The SNP have brought forward no debates on education since October, instead devoting over 40 hours to debating the constitution and independence. However, opposition parties have used their Parliamentary time for education issues, because we agree that education should be a priority.

Of course, education as a priority was Nicola Sturgeon’s promise, but that evaporated long ago in her push for another referendum. She did appoint her top minister, John Swinney, to education, but he keeps fumbling the ball on schools.

Our international standings have slipped, budgets are squeezed, schools cannot recruit teachers and now the “radical reforms” John promised are delayed because they have been exposed and rejected by parents, teachers and educationalists. He says he will press ahead anyway, though.

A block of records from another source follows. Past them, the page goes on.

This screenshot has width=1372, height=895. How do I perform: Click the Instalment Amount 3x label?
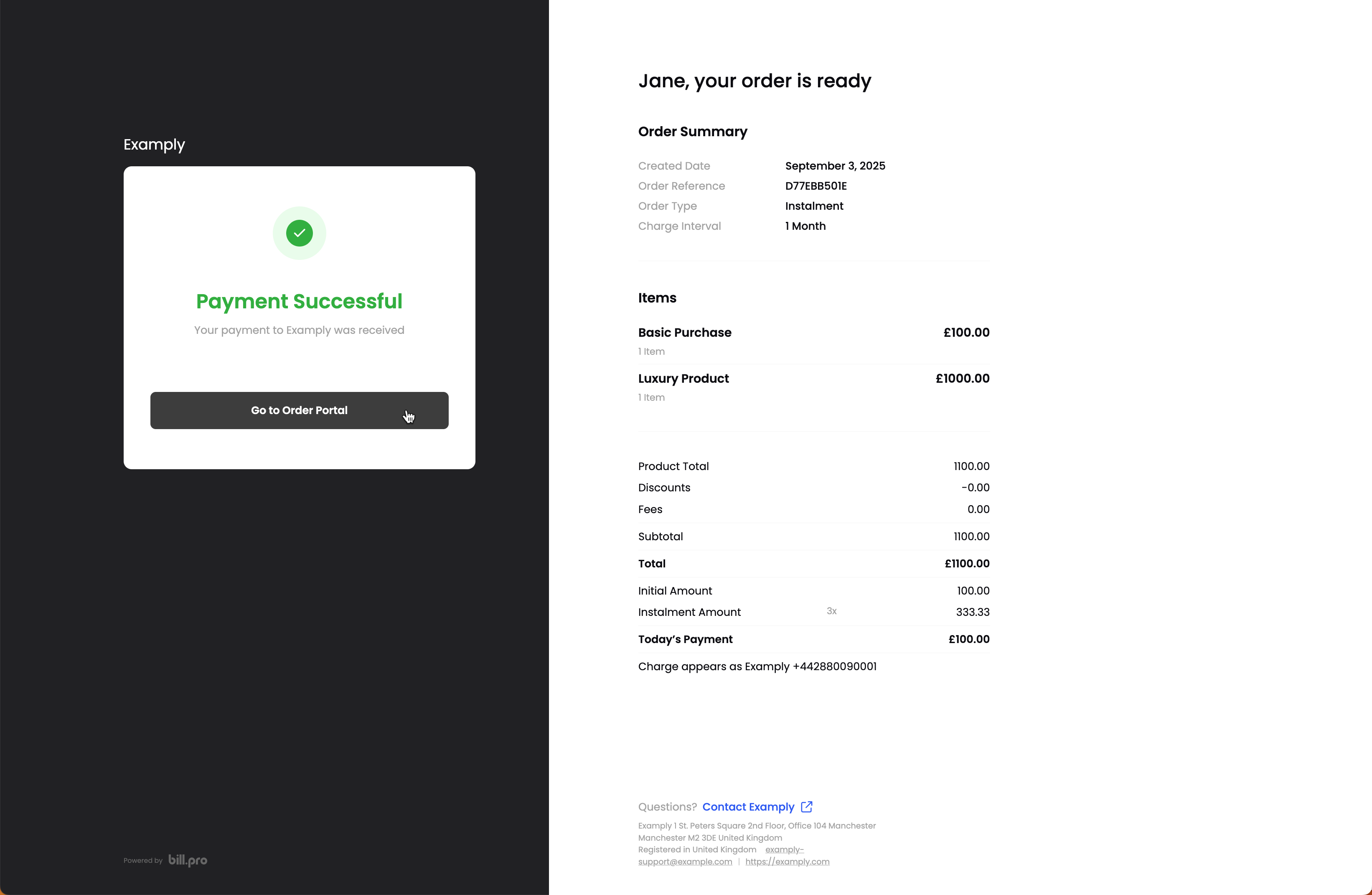[x=831, y=611]
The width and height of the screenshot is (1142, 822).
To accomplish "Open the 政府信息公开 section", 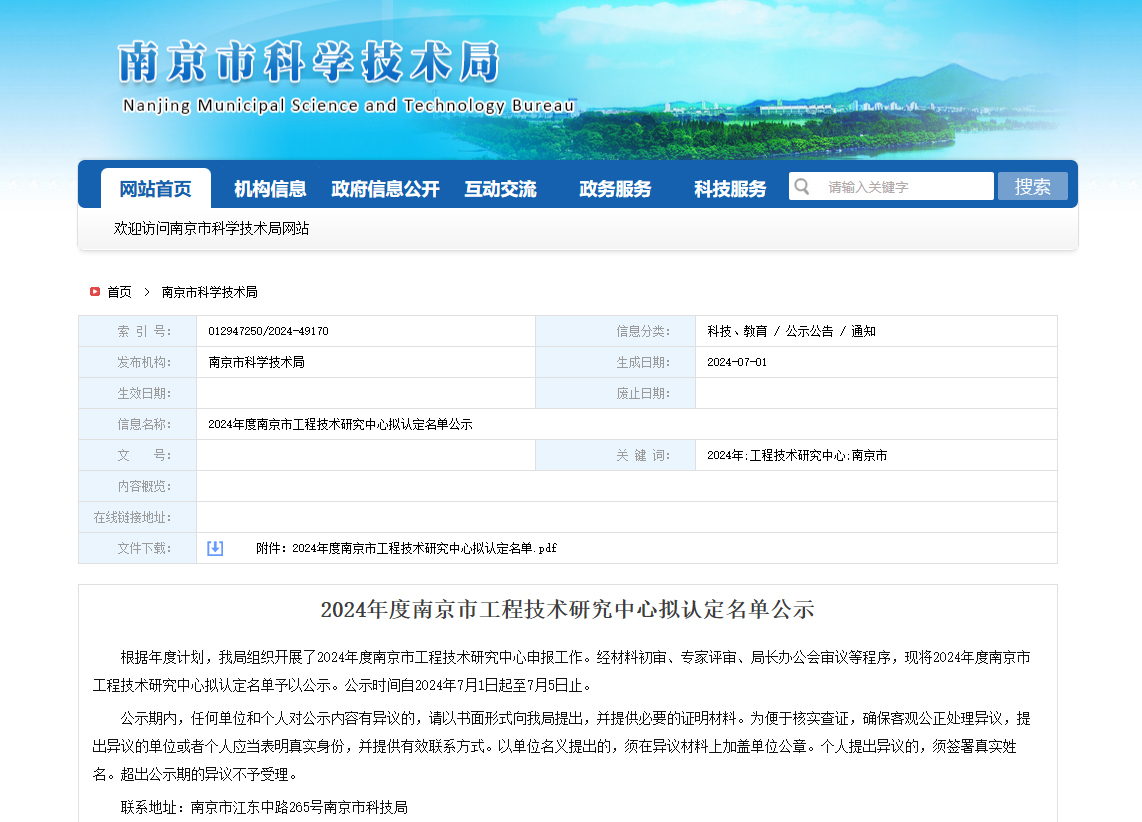I will (x=384, y=186).
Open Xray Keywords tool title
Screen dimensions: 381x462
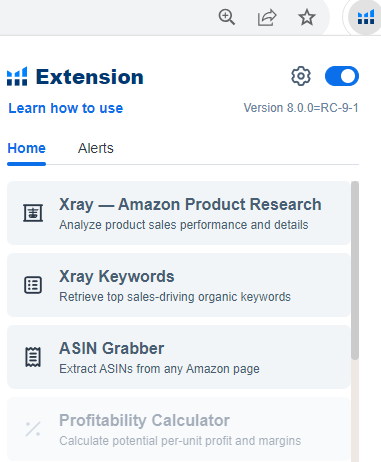tap(117, 276)
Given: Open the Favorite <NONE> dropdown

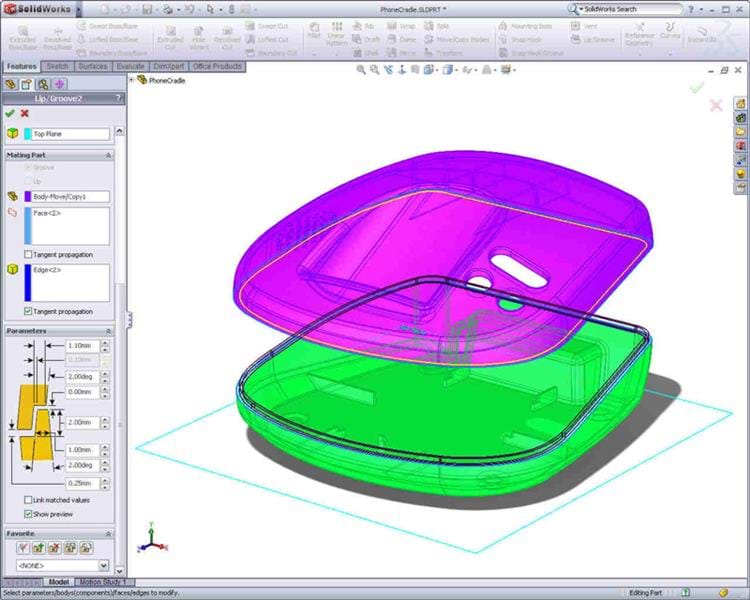Looking at the screenshot, I should pos(105,566).
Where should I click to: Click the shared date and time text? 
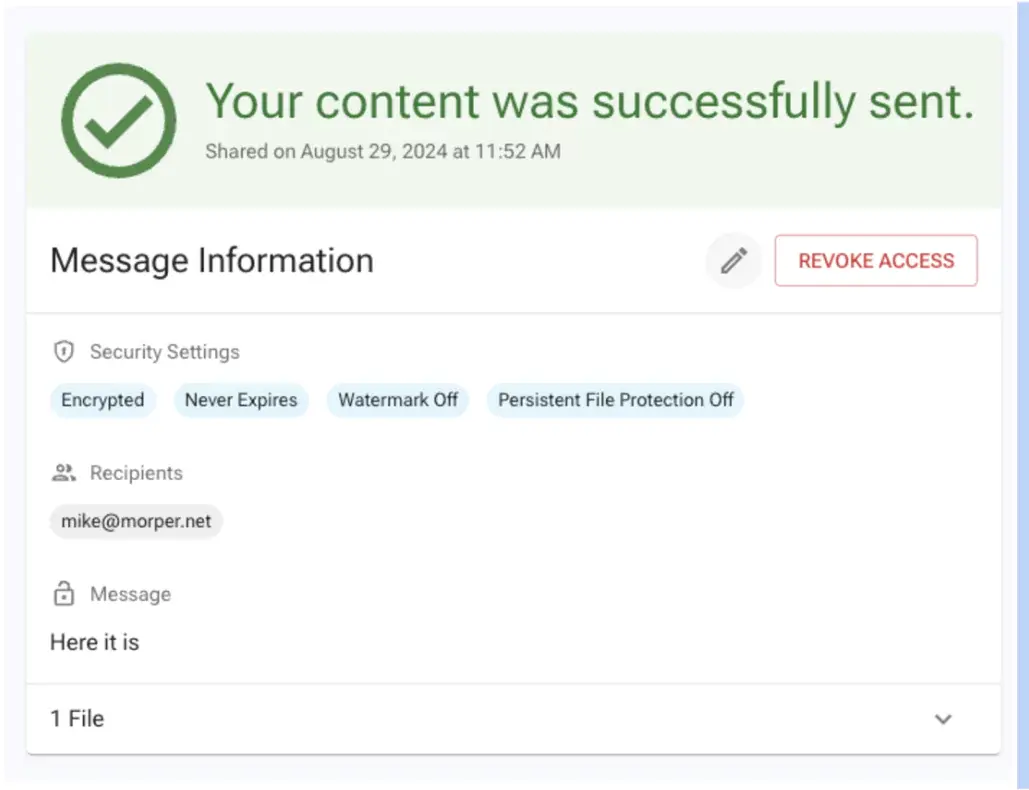click(x=383, y=152)
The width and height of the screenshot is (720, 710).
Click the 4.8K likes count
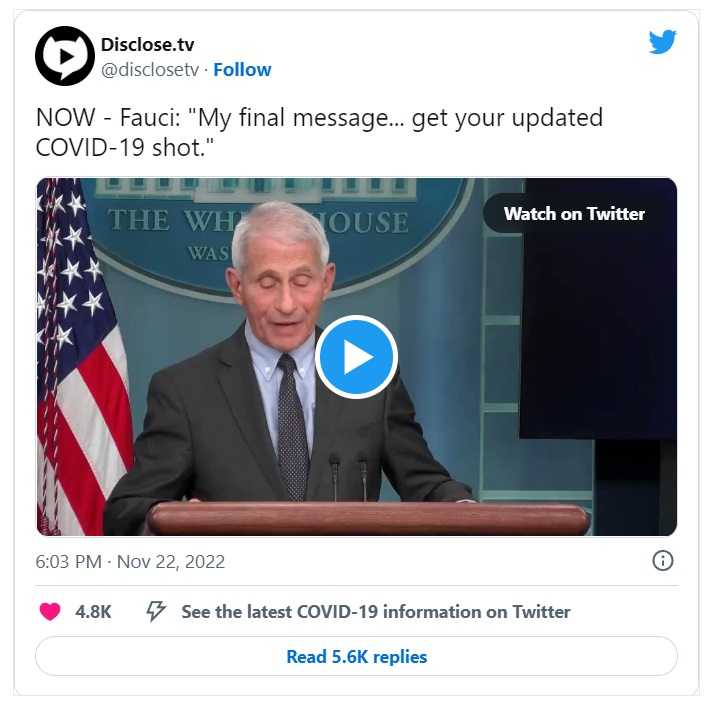pyautogui.click(x=93, y=612)
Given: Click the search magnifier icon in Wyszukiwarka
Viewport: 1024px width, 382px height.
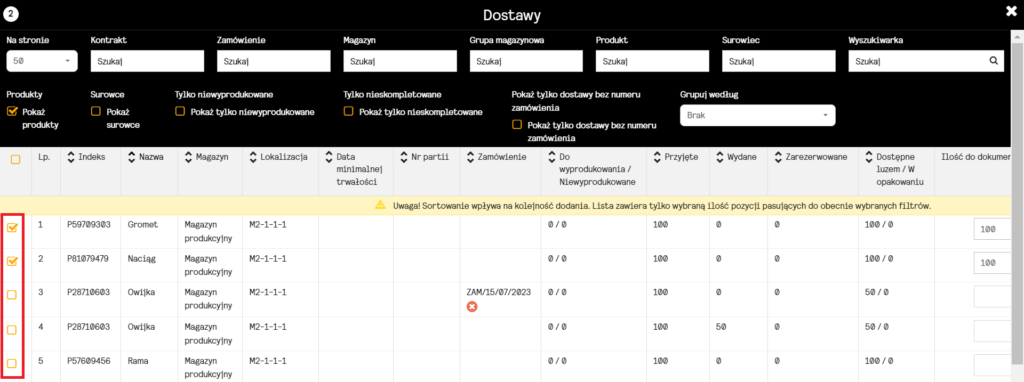Looking at the screenshot, I should point(993,61).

Mr Swinney plans to centralise school budgets so that every school in East Lothian would have its budget set by the Scottish Government, not here in East Lothian. That’s a terrible idea, and he also wants regional boards for schools, even more centralisation.

In response, East Lothian Labour Party has launched a petition to ‘Keep Our Schools Local’. It is proving popular too. After all, everyone knows how bad the centralisation of policing has been for the county.

The SNP’s problem is they cannot admit the real issue and that is their own cuts. If they had kept school spending where it was in real terms in 2010, Scotland’s schools would have had £1 billion more spent on teaching our children. Instead we have over 4,000 fewer teachers and the biggest class sizes in the developed world.

Our teachers do a great job. But there are not enough – that is not good enough.